As you can tell from the cts:search example, indexes help a lot. They also have an effect on predicate speed, at least when not applying predicates at the document level. At one point when I was running a feed every 30 minutes the processing load would crash my laptop! This was entirely down to have no indexes on often used, or needle in the haystack, type of queries in XPath. Before I did any performance tuning it wasn’t unheard of for a single feed update to take over 3 minutes. Bearing in mind I have 11 feeds configured executing straight after one another, and you start to see the magnitude of the problem. Now with indexes I get through the same code in 11 seconds – and 10 of that is HTTP fetching from twitter!

Ingest performance

I’ve used the new mlcp (Content Pump) command a few times. It’s great for loading content. You can even pre-process content. For example, you can split a CSV file in to multiple XML documents, or do the same trick for one large XML document. You can also pass content to several nodes in a cluster. Typically for my purposes I have just one machine, so I tend to throw the thread count up to 10 and the documents per transaction to over 100. This gives me a rate of around 3000 document insertions per second! Doing this without those settings would take a fair old while.

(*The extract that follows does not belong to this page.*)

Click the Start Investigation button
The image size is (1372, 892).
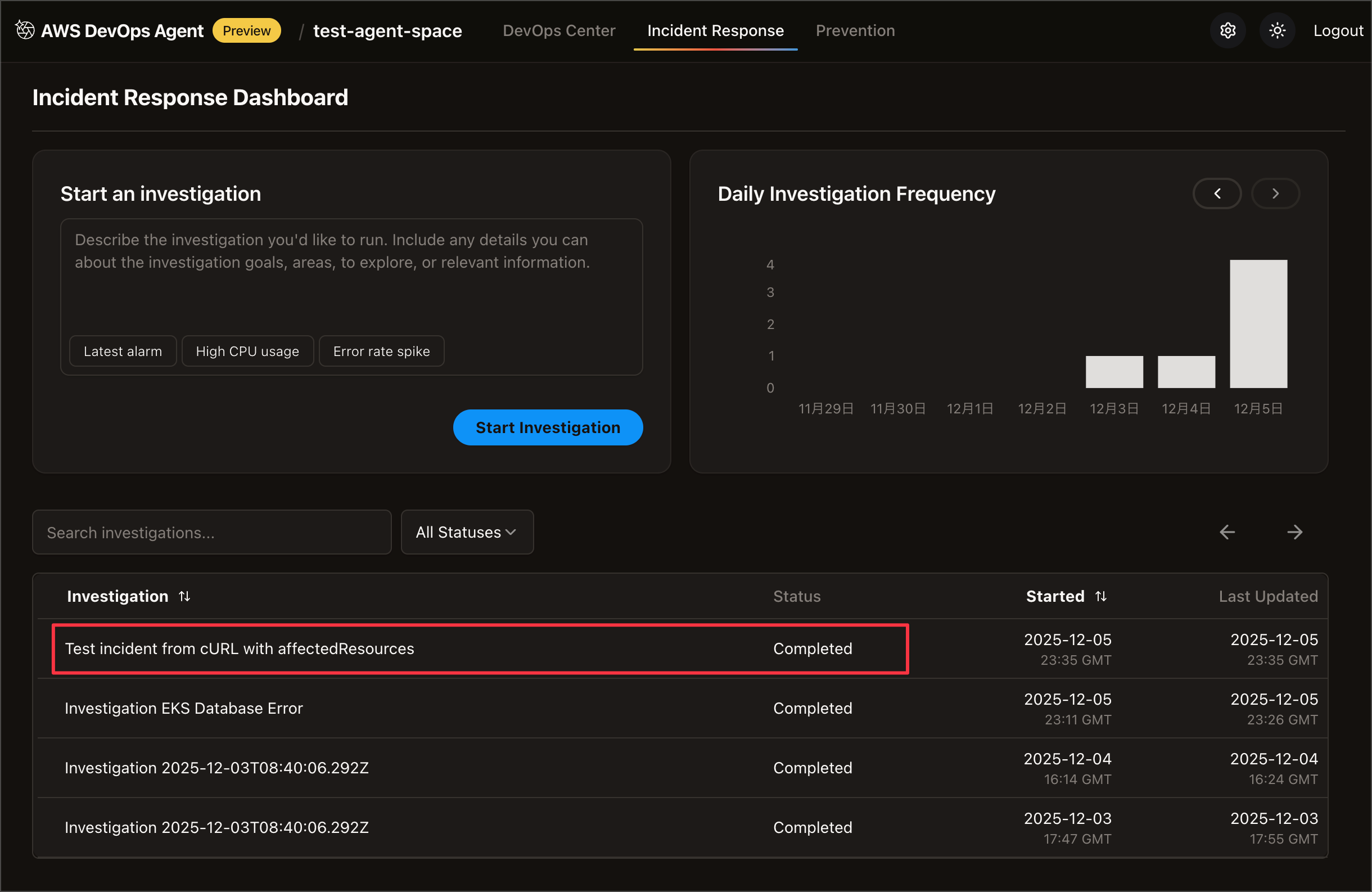548,427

It’s also a good idea if you’re doing a lot of ingesting to set up multiple Forests. For ingestion this is where the work happens, so the more of these you have the more parallel your machine will work. When I need this I tend to go for 3 Forests for a single database server. It all depends on your machine’s available disks and architecture.

Flash memory

MarkLogic server can make use of ‘fast disc’. I.e. if you set up some fast local flash as a disk partition you can instruct MarkLogic to use this for often used data, thus squeezing even more performance out of your system.

QConsole Profiler

The tool shown in the above screen shots is the Query Console, more commonly known as qconsole. It has several output options including Text, XML and Profiler. Executing profiler gives you the output like the above images. This is very handy as it breaks down and orders the XQuery executed by the time taken overall by that method/query as a percentage of total time taken. It breaks performance down to the individual XPath evaluation level. Spending a couple of hours in here should have your system singing away at speed.

Admin Console

The admin console (the thing running on port 8001) has some useful performance features. If you click on a database, then choose the status tab, you see how many ‘hits’ and ‘misses’ your various caches are getting. This gives you a hint as to how well your code is performing generally in the database. On the top right is another handy button – ‘Show Forests’ – which can be useful for a general health check, as well as to see disc usage covering both data and indexes. Indexes can get quite large with MarkLogic, but given the blistering speed you get, and how cheap disc space is these days, this ain’t no bad thing.